Edmonton council puts river valley solar farm proposal on hold

After three full days of public hearings, Edmonton city council voted to send a river valley solar farm back to administration for review.

The solar farm project proposed by Epcor required the rezoning of approximately 22 hectares of river valley land in southwest Edmonton, near the E.L. Smith Water Treatment Plant.

But council instead passed a motion Wednesday evening directing administration to work with Epcor water and the Enoch Cree Nation to continue engagement and return to public hearing activities.

Although the Enoch Cree Nation initially supported the development, it has since withdrawn its support.

The motion passed Wednesday includes that engagement activities include sharing archeological and traditional knowledge to further uncover the site’s history. 
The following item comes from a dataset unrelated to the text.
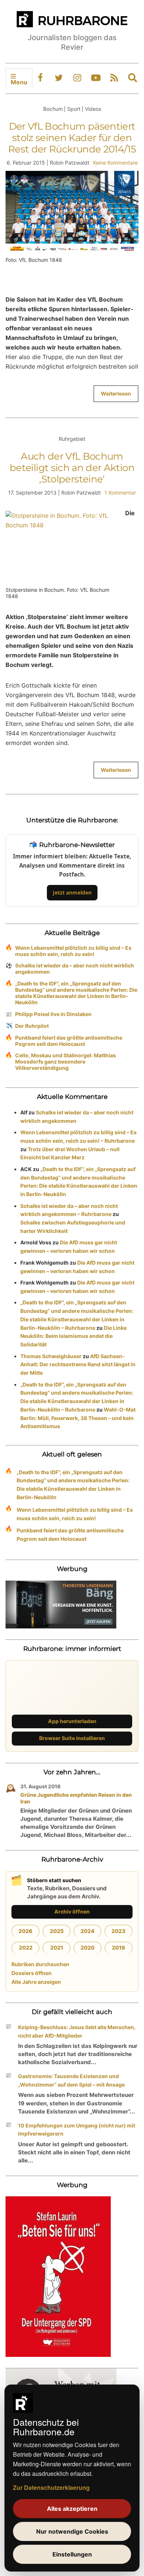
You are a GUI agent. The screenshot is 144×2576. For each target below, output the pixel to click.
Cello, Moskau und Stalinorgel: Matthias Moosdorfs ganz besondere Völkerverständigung (65, 1061)
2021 (56, 1947)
“Major projects cannot — increasingly should not — proceed without strong Indigenous consultation,” said Coun. Sarah Hamilton, who proposed the amendment.

She added that returning to engagement did not presuppose an outcome and that she hoped it would set “a new threshold for what we expect of these projects.”

Coun. Aaron Paquette was concerned about the language but said he supported the second amendment added by Coun. Ben Henderson, which asks administration report to council to consider whether the location is essential.

“Our job is a land use job right now,” he said. “Our job isn’t to go and facilitate a conversation between Epcor and Enoch Cree Nation, that’s not the city’s job here.”

The Epcor project had already made it past most regulatory hurdles, securing support from city administration and approval from provincial bodies such as the Alberta Utilities Commission and Alberta Culture and Tourism.

Craig Bonneville, the Epcor project director said after the meeting the utilities company is ready to engage with the Enoch Cree Nation.

“We haven’t heard a lot of detail on their reasoning but we fully intend on reaching out very quickly to understand that and work collaboratively with them,” he said. 

Environmental concerns

Environmentalists opposed the project and were among those who gave testimony during public hearings.

Charles Richmond, urban issues coordinator of the environmental group Sierra Club Canada Foundation, said the decision was “moving in a good direction” but was critical of the continued focus on that location.

“All of this could have been settled if council did remove the locale, then there could’ve been some negotiation and a new proposal and everyone would come out looking good,” he said.

While Epcor owns the land adjacent to the water treatment plant, the land is currently zoned as a metropolitan recreation and environmental protection zone. The company had requested the zoning be changed to a “direct development control provision” to permit the development of a utility service.

Under that provision, the city would retain some control of what the final development would look like, including provisions for landscaping and fencing.

Epcor says the project aligns with city goals to secure more energy from renewable sources.

Edmonton’s Energy Transition Strategy has an objective of generating 10 per cent of the city’s electricity locally by 2035.